Lorna called me at 7:30 so waking up in time turned out not to be such a problem after all. I finished packing quickly, putting everything I needed for our island stay into my day pack and one of the hotel’s laundry bags. My backpack would be left in Wizit’s office in Trang to be picked up on my way back to Bangkok. Our guide for the day picked us and all our island luggage up at nine and we drove to what was described in the Gecko itinerary as a sea gypsy village, but which, for our purposes, simply was the place where the boats were kept. With Sue and Steve sharing one canoe, and Lorna, Charlotte and I in the other, we set off for the mangrove swamps that lie near the coast. We were towed most of the way there, and then released to paddle through the mangroves. The boats were very unstable, so I didn’t take my camera.
I always imagined a swamp as a sticky, gooey kind of place like the one in Star Wars where Skywalker goes to meet Yoda (I’m not a true fan, as I can’t remember the name of the planet, but it does the job as a good swamp example). Anyway, these mangrove swamps were not at all like my mental swamp. The water was clear, and the mangroves grew in clumps where the water got very shallow or the mud protruded. It was very much like canoeing down a river, except that it split and merged a lot. The canoes weaved through the corridors of water between the thickets of mangroves, and finally approached the sea caves that I had been looking forward to.
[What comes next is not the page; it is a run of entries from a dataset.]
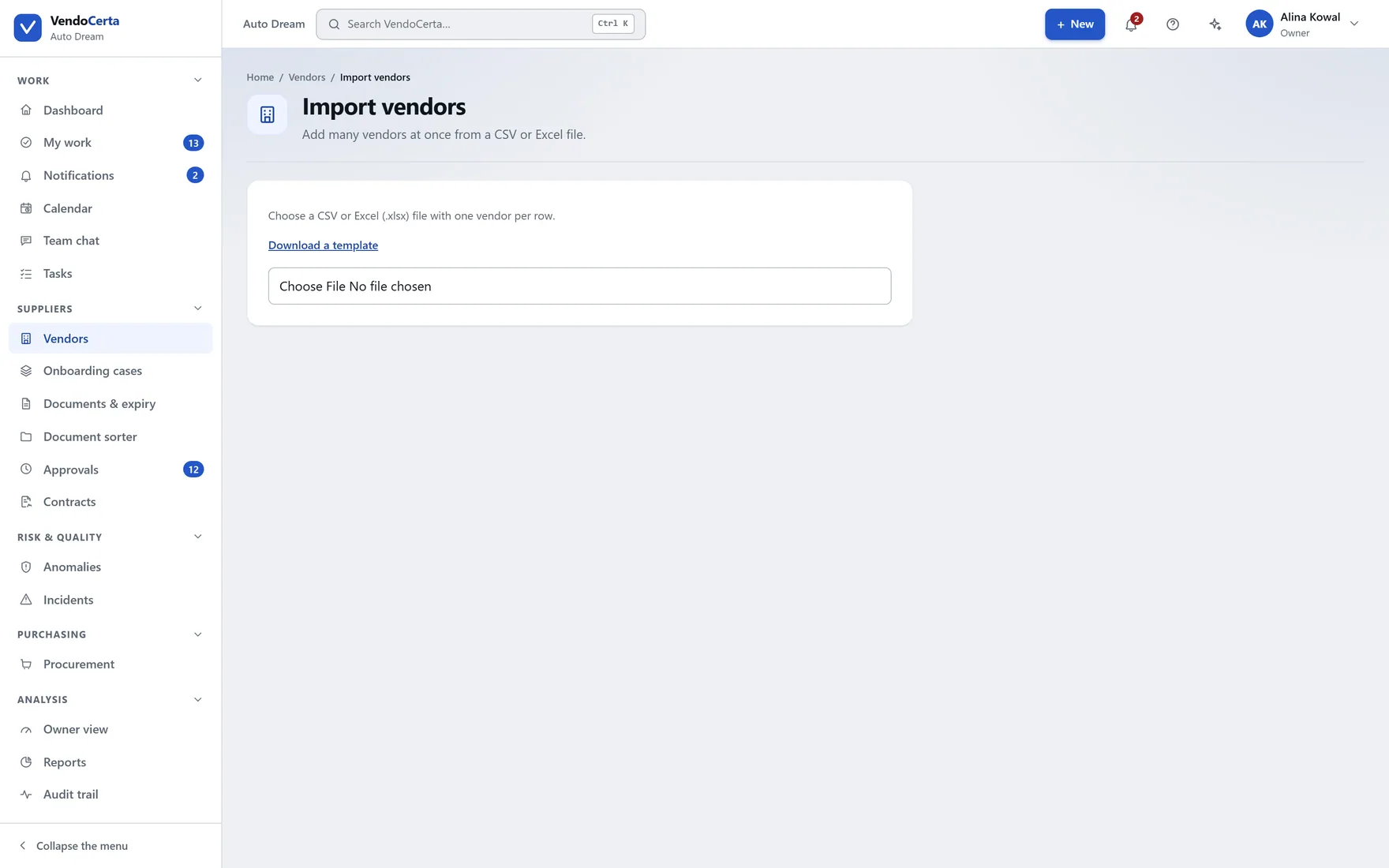Click the Alina Kowal AK avatar
This screenshot has width=1389, height=868.
[x=1259, y=24]
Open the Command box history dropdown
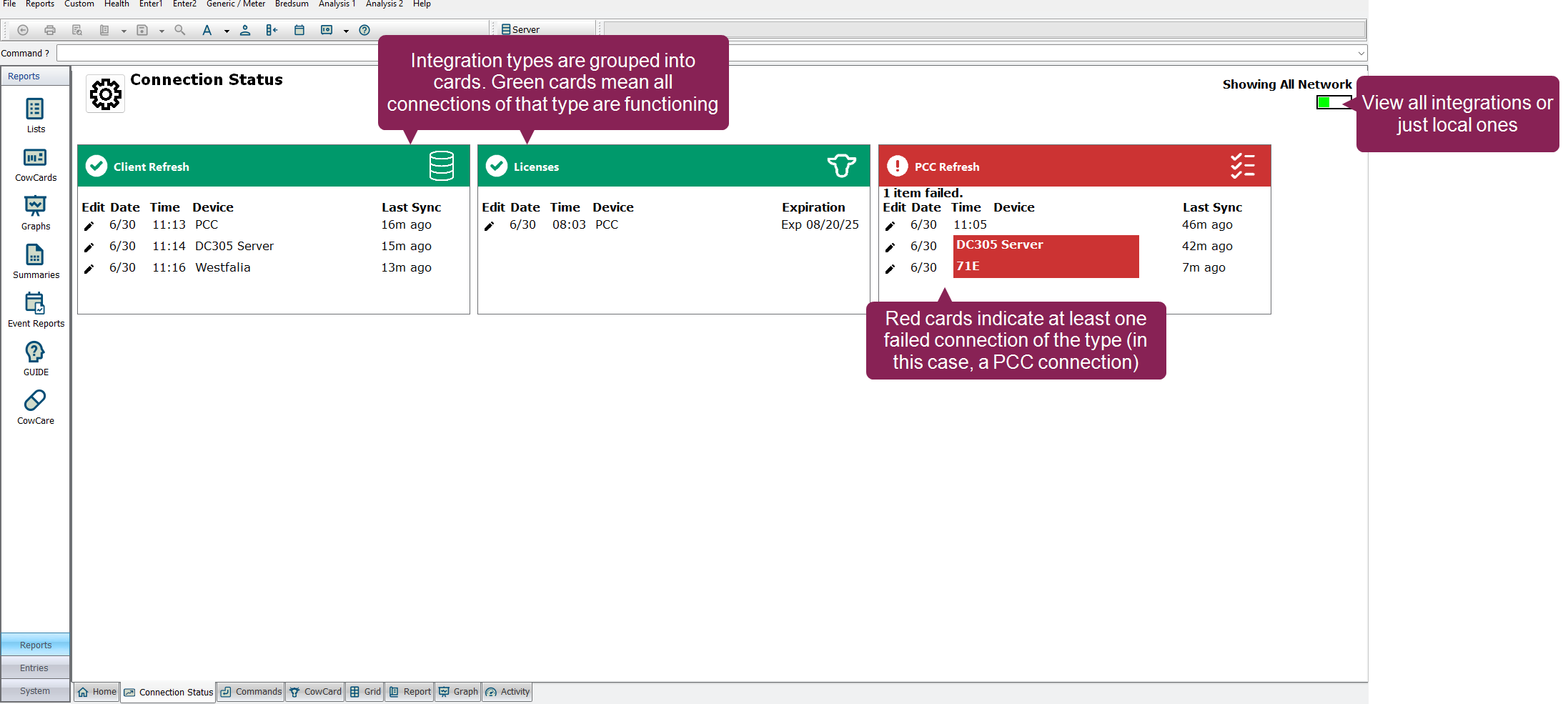Screen dimensions: 1568x704 click(x=1360, y=53)
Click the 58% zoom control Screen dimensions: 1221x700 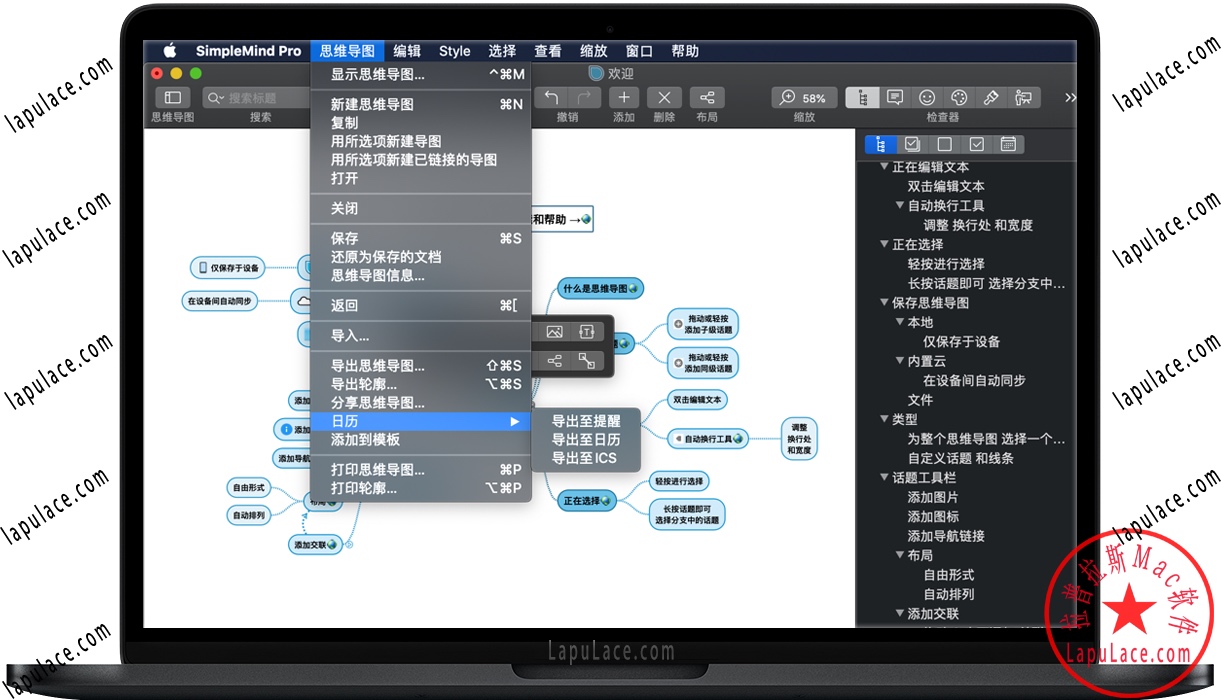tap(804, 97)
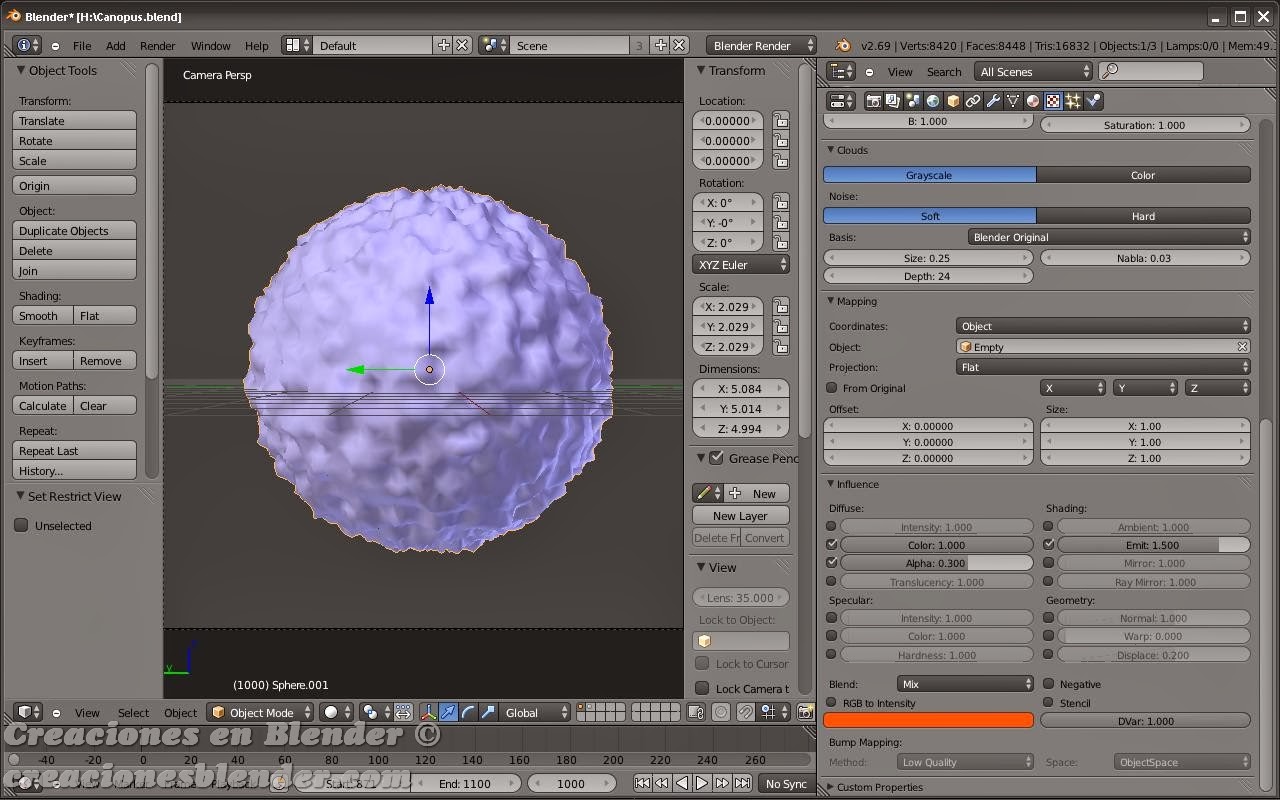1280x800 pixels.
Task: Open Particles properties with the sparkles icon
Action: [x=1072, y=100]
The entrance to the caves was a wide section of cliff face that just seemed to end before reaching the water. Not by much though – I only had about 20 or 30 cm headroom as we floated into the opening. A passage went off to the left, and as we turned, the light from the entrance disappeared. Torches were turned on and trained on the ceiling as it decended in on us. With the torches providing the only light, we navigated the boats through the maze of tunnels, mostly using our hands on the rocky roof to propel the canoes. At one point the roof was so low that we had to lie completely flat in the canoes to get past.
The size of the cave network was impressive, though the time passed quickly as the canoes negotiated the maze in the semidarkness. The tide was just right – high enough to allow us to easily reach the roof in most places, but no so high that the route became entirely impassable. Inside, the caves were hot, dark and damp – the water looked like oil without any light on it, but it was actually clear.
All too soon we emerged back into the blinding sunlight, through which we paddled to a second, dry, cave system. Torches came out again although daylight usually filtered through as we made our way into the cave on foot. The walls were largely made of a kind of rock that, whilst pale and dull in shadow, shone with thousands of sparks of refected light when a torch was played across it.
The beauty of the rock was not to be the only attraction of this cave though. As we moved further inside a sound which had been nudging the edge of my consious mind started to get louder. I can best describe it as a high pitched mixture of a chirp and a squeak, but as though from many sources, like thousands of voices singing at the same time. I had seen bats before in our earlier cave visits, but I had never heard them, and there were certainly a lot of them here.
The light in this cave was getting too dim to see the bats, but the noise was unavoidable. It rose and rose, and as we reached the furthest point that the guides were willing to take us, the sound was almost deafening, coming from all directions. It was as if I were standing in the middle of a stadium, listening to the roar of the crowd, but unable to see them. We made our way back to the canoes.
In the late afternoon we boarded a long tail boat for the short trip to Koh Muk, an island where we would be spending the last few days of the tour. As the boat neared the island it showed itself to be a perfect, idyllic tropical island, complete with white sandy beaches. Coming ashore, this impression proved to be largely correct, except for the odd piece of litter lying around. I realised that I’d left my sandals on the mainland, but didn’t mind too much – I didn’t like them anyway. I tied up a hammock I had borrowed from Charlotte and watched the sunset on the beach.